3D-Printed Bullets Exist, And They're Terrifyingly Easy To Make

3D-Printed Bullets Are Terrifyingly Easy To Make

It was only a matter of time. Now that there is more than one 3D-printed gun, a 3D-printed bullet couldn't have been too far behind.

On Sunday, 48-year-old industrial technician Jeff Heeszel uploaded a video of his friend shooting a 3D-printed bullet from a shotgun. As you may have guessed, the bullet worked. Not as well as a regular bullet, but, remember, it was made at home on a machine.

Jeff Heeszel isn't an anarchist, he just loves to play with guns. His YouTube channel, Taofledermaus, became popular because Heeszel makes videos of himself and his friends shooting random objects like dimes and Tic Tacs out of shotguns.

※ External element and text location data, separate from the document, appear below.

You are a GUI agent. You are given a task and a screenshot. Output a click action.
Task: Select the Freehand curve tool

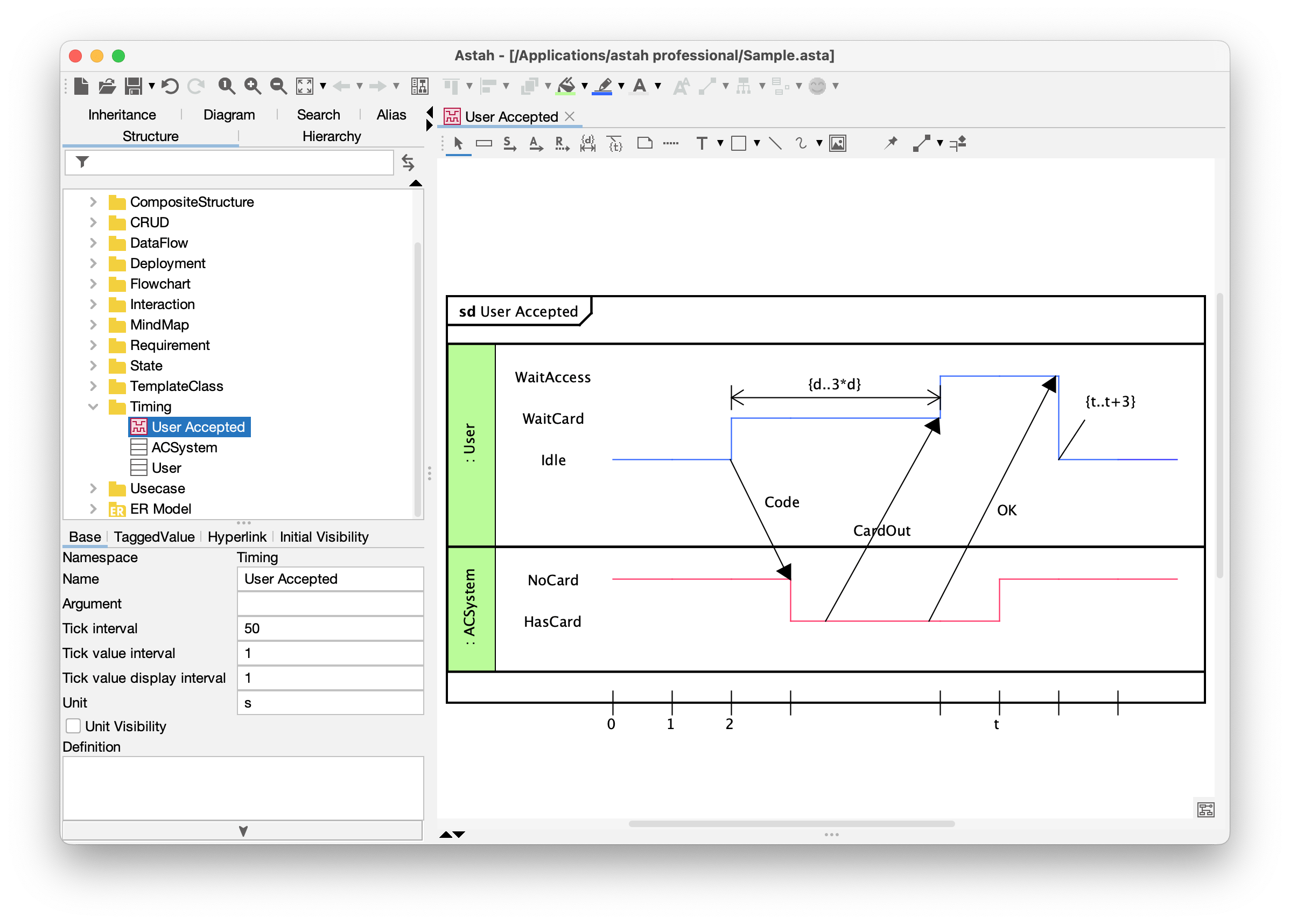click(802, 143)
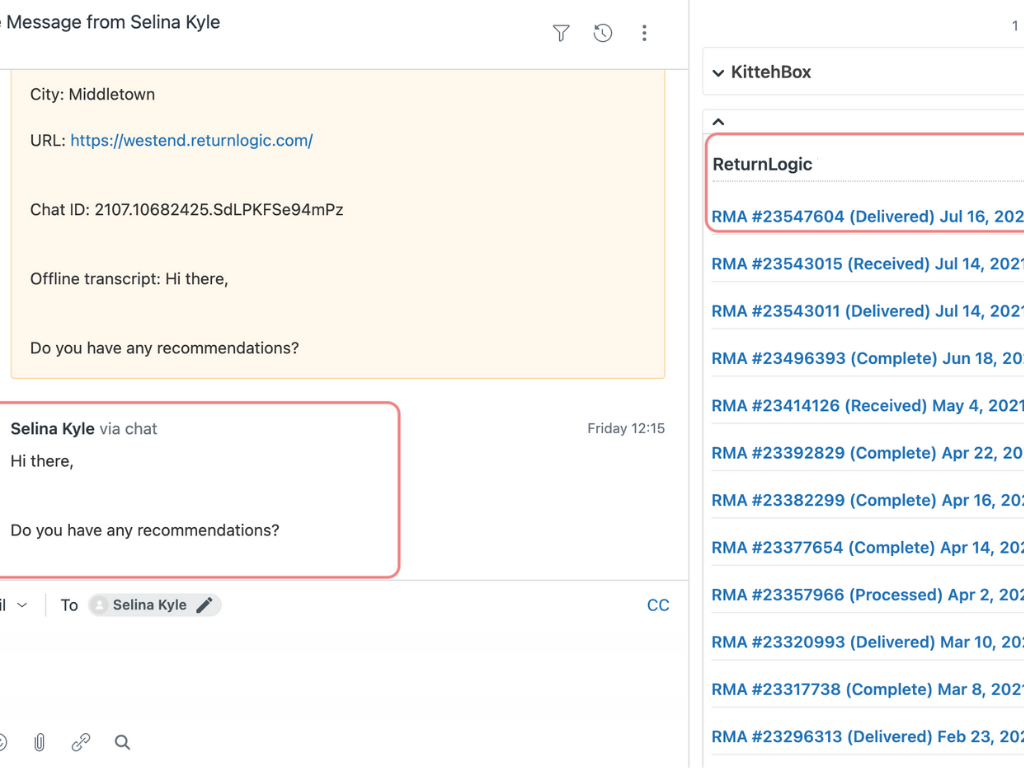Click the emoji icon in composer toolbar
The width and height of the screenshot is (1024, 768).
click(2, 742)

Three different types of 3D-printed shotgun slugs are fired in the video. The first bullet goes straight through a wooden dart board. The second went through a 2-inch thick piece of pine wood, and the third bullet did a little damage to a mannequin head. Why are these guys shooting at mannequin heads? That doesn't send a great message. Each bullet is made of plastic and contains a lead ball to add some weight.

These bullets are fairly simple and fast to make. In the video, Heeszel says it took about an hour to print the first slug he shoots. He made it on his friend Tony Griffy's $800 3D printer, Heeszel told Wired. Griffy, known on YouTube as ArtisanTony, describes himself as "a conservative libertarian that believes in small government and self reliance" on his page. Many of his videos are devoted to the process of printing the original 3D-printed gun, the Liberator.

Thankfully, Griffy doesn't plan to go into production of 3D weapons or sell them. “Printers are really designed for prototyping, not production work," he told Wired. "It’s really, honestly, just for fun.” Let us all hope that there aren't too many more people interested in having this type of fun.